Chimpanzees breastfeed for 4-5 years and Orangutans for 6-7 years.

ohyesherewego · 29/06/2025 22:04

Wow people were saying it was odd for a 6 month old to still be breastfed??

Pennyforyourthoughtsplease · 29/06/2025 22:07

CurlewKate · 29/06/2025 12:30

Mumsnet is weirdly anti breastfeeding generally. I don’t get it.

I've only seen anti BF comments on MN. Breast is best, many on here can't or won't breastfeed and seem to resent those who do.
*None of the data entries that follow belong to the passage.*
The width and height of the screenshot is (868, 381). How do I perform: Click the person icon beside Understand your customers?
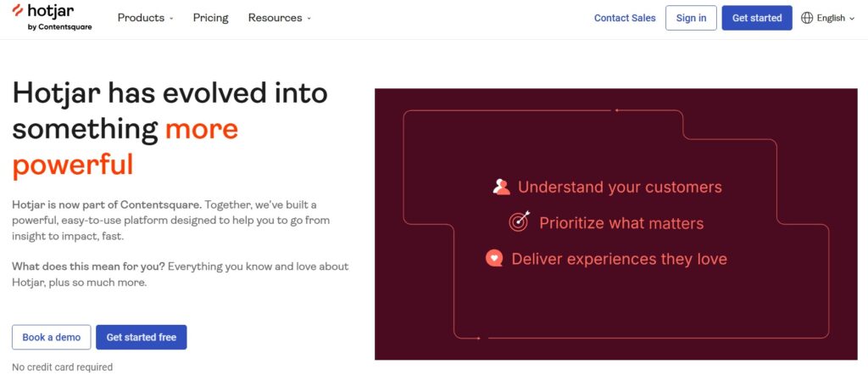point(501,187)
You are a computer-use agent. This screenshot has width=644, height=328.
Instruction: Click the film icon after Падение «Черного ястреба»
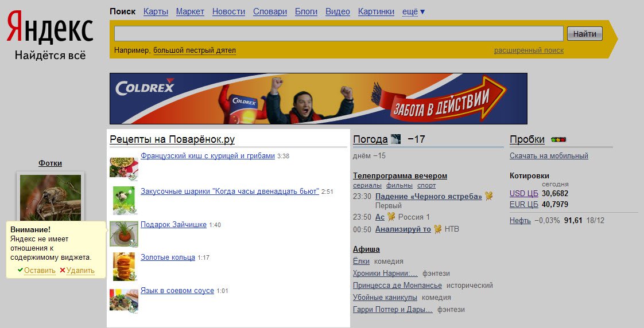[x=488, y=196]
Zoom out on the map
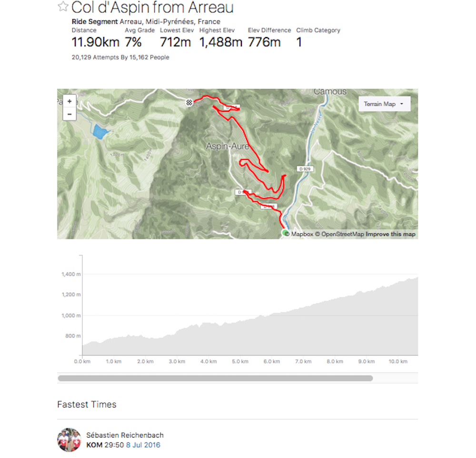The height and width of the screenshot is (458, 476). click(x=69, y=114)
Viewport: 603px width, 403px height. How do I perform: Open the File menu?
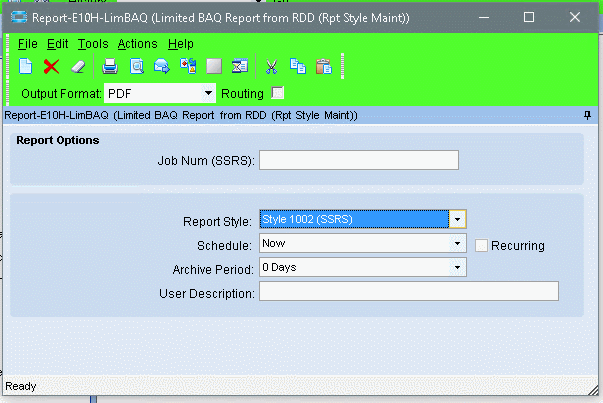[x=27, y=44]
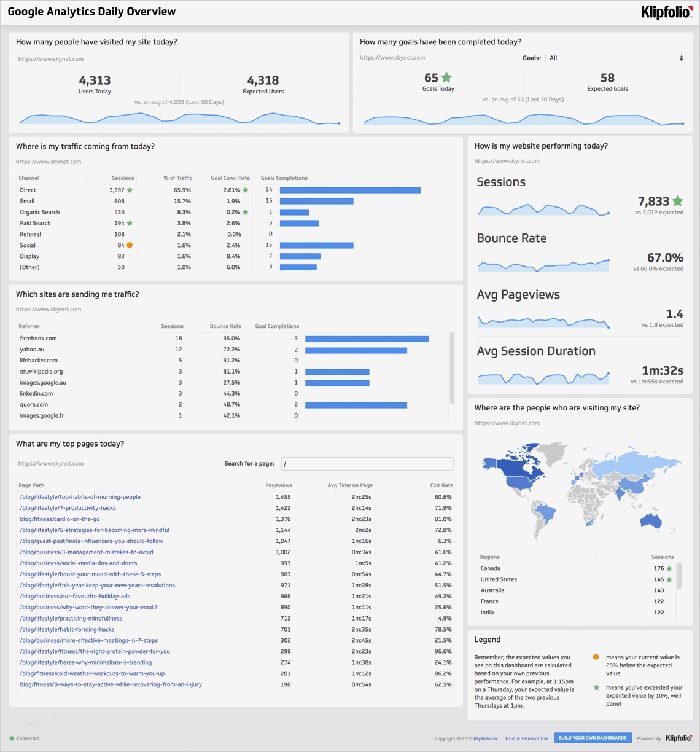
Task: Open the top-habits-of-morning-people blog page link
Action: click(x=79, y=496)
Barnbrack · 29/06/2025 22:07

jannier · 29/06/2025 15:21

I would say if we go back to mand intended purpose....to propergate nature designed us to wren our babies and move onto the next one so perhaps there's am inbred feeling that once the baby becomes a child we should be promoting independence.

In a lot of cultures which are still living in more traditional ways age gaps are around 3-4 years due partly to breastfeeding and this gap is considered the best for children.

Pennyforyourthoughtsplease · 29/06/2025 22:08

ohyesherewego · 29/06/2025 22:04

Wow people were saying it was odd for a 6 month old to still be breastfed??

Yes, so ridiculous 🙄

Parker231 · 29/06/2025 22:12

Pennyforyourthoughtsplease · 29/06/2025 22:07

I've only seen anti BF comments on MN. Breast is best, many on here can't or won't breastfeed and seem to resent those who do.

You obviously haven’t seen the threads where those of us who chose to use formula are criticised for being selfish, bad parents, giving your babies a poor start in life - basically a load of rubbish!